En primer lugar, él ha nacido y se ha criado en el mismo medio social de sus interlocutores, y sin embargo su sensibilidad no ha sido embotada por los conceptos de su clase. Y no solo eso, sino que además combate todo lo aceptado como natural por ellos. Oyendo sus sólidos argumentos y las mordaces frases con que desbarataba las débiles réplicas que le hacían, no pude menos que pensar: “Este Pelao cada día me muestra una faceta nueva. Hay que ver con qué calidad y profundidad presenta hoy estos mismos temas que tantas veces hemos tocado”.
Cuando todos los contrincantes fueron vencidos en la discusión, Fúser se dirigió a mí, y agarrando a Come Back, me dijo:
–Vamos, Petiso; dejemos a estos pitucos y vamos a bañar al perro. Y corriendo por la arena nos alejamos del grupo, que se quedó comentando, tal vez admirado de la profundidad dialéctica del Pelao.
Es así, yo siempre lo digo: a Ernesto hay que odiarlo o admirarlo, pero es imposible ignorarlo.
Necochea, enero 14
Hoy continuamos camino. Estamos en la casa de Tamargo, con quien estudié la carrera. Han sido cinco años de compañía. Ambos estuvimos en la lucha estudiantil de 1943. Alquilamos, con otros estudiantes, una casa en el Barrio Clínica. Juntos hicimos deportes, peleamos con los esbirros de la Policía, ayudamos a la organización y democratización de la Federación Universitaria de Córdoba. Nos separamos hace apenas cuatro años y ¡cómo hemos cambiado! Ya no nos entendemos. No se puede negar que nos ha tratado muy bien, una vez que se repuso del shock que le produjo verme llegar a su casa lleno de grasa y polvo, caballero en una ruidosa moto.
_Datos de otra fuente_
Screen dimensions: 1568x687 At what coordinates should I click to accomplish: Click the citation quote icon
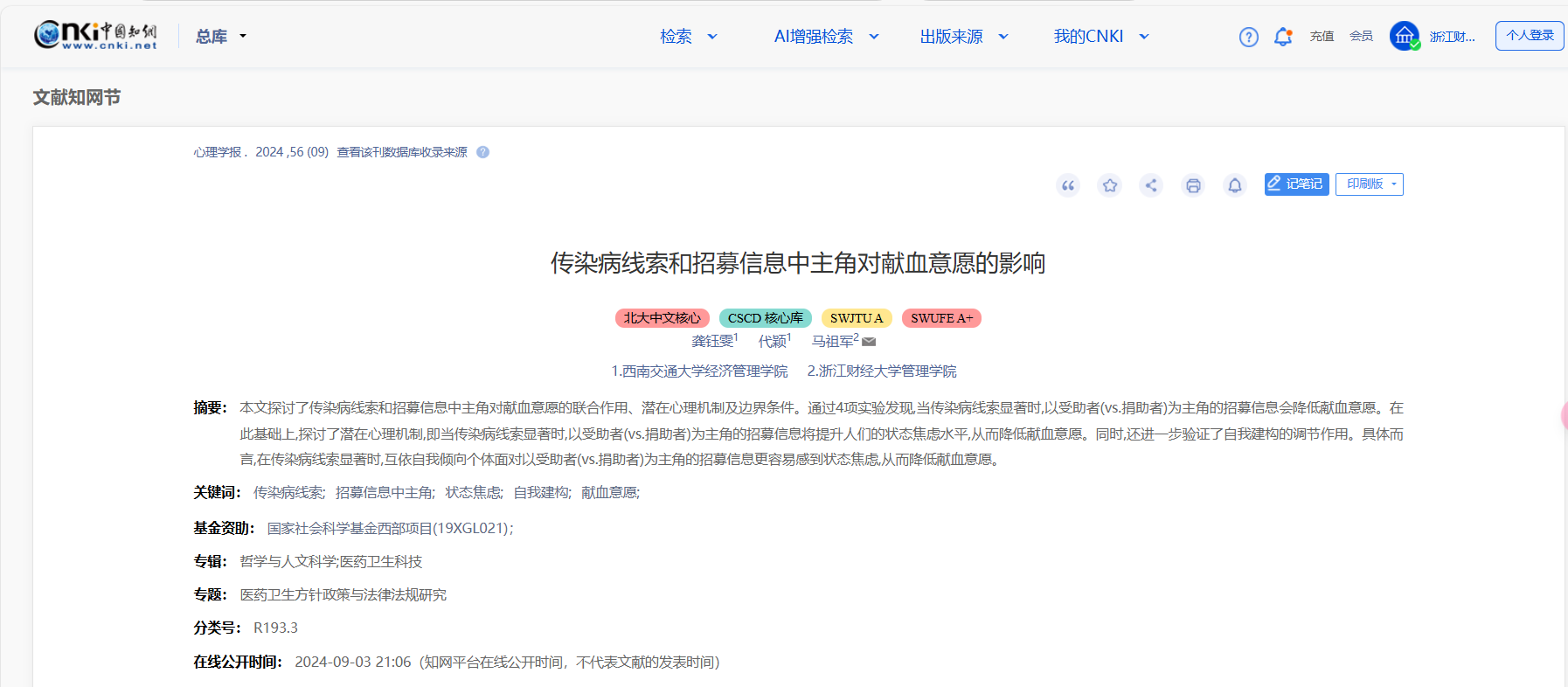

Me desespera que un hombre joven, hasta hace unos pocos años progresista, esté completamente absorbido por la asquerosa sociedad que lo rodea. Sabe que todo eso está mal; que cobra por los análisis lo que no valen, pero lo hace y hasta parece que encontrara un morboso placer en ir contra lo que su conciencia le dicta. Es ya un fósil con su linda casa y su señora esposa: una burguesa de pueblo chico, quien solo piensa en que cada cosa esté en su lugar, no haya una mota de polvo sobre nada, y realmente todo está libre de suciedad, pero también de ideas y deseos abiertos y desinteresados.
Bahía Blanca, enero 16
Llegamos a Bahía Blanca, a la casa de unos amigos de Ernesto: la familia Saravia, quienes nos trataron espléndidamente. El viaje desde Necochea lo hicimos de un tirón, con una sola parada en río Quequén Salado, donde a la sombra de dos sauces llorones hicimos un pequeño asado de tira que nos sirvió de almuerzo y desayuno. Como había un viento muy fuerte que hacía pistonear la moto, tuvimos que regular las válvulas. Es el primer cariñito que le hacemos a la Poderosa II, después de casi 1.800 kilómetros de recorrido.
2 María del Carmen Ferreyra pertenecía a una de las familias más ricas de Córdoba. En ese momento tenía solo dieciséis años de edad.